◆ TASK TO CARRY OUT:
Go through the records below and copy out every line that contains the word "Expand".

Stored records
————————

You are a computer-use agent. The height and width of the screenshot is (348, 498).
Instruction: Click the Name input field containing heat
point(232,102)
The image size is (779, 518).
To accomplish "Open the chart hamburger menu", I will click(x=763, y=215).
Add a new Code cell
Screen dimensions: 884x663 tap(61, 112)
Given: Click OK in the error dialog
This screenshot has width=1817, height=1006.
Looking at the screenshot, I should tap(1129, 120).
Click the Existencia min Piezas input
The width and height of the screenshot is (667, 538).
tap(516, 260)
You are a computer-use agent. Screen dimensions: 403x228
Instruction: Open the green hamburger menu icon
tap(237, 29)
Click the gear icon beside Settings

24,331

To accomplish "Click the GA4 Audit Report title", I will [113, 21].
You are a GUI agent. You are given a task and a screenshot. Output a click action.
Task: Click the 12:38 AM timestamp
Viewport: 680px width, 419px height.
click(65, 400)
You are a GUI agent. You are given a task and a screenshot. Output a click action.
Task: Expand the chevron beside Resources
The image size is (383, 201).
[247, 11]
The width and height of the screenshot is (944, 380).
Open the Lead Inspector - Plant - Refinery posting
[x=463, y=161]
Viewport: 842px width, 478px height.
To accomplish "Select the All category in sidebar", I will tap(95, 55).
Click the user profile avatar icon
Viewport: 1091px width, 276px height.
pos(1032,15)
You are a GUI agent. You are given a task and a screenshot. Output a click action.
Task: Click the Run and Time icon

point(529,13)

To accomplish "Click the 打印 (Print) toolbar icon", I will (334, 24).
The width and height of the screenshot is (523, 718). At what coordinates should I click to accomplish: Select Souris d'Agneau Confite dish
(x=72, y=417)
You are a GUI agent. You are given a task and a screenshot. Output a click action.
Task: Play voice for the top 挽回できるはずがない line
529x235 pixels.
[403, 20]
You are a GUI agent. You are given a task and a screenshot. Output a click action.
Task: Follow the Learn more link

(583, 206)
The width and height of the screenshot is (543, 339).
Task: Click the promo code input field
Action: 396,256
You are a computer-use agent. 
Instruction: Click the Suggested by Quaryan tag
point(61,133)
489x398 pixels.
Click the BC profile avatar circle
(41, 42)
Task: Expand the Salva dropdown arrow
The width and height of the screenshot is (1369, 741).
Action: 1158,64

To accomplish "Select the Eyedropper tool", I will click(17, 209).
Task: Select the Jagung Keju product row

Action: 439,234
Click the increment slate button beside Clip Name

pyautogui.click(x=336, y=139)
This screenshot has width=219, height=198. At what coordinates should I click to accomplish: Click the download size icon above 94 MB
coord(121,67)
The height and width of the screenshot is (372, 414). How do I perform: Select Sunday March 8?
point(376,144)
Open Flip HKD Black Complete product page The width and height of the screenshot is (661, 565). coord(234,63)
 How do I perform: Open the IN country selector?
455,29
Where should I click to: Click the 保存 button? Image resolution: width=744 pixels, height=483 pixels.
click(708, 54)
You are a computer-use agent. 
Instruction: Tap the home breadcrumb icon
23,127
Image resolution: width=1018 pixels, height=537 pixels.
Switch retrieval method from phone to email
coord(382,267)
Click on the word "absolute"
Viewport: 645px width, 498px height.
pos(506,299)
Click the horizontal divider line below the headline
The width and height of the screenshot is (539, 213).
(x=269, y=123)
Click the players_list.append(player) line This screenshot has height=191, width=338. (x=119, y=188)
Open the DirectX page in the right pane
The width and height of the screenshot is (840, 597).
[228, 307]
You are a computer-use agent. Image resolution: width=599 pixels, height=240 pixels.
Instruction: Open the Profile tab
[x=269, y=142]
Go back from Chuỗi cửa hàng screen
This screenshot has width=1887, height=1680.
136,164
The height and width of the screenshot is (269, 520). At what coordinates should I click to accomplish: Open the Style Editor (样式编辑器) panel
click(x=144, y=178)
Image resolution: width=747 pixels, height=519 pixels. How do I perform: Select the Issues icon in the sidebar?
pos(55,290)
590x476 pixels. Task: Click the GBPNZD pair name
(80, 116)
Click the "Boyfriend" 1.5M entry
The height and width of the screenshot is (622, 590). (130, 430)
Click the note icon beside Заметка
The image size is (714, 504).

————————

◆ TASK OUTPUT:
Task: Expand the chevron beside Resources
Task: Expand the Salva dropdown arrow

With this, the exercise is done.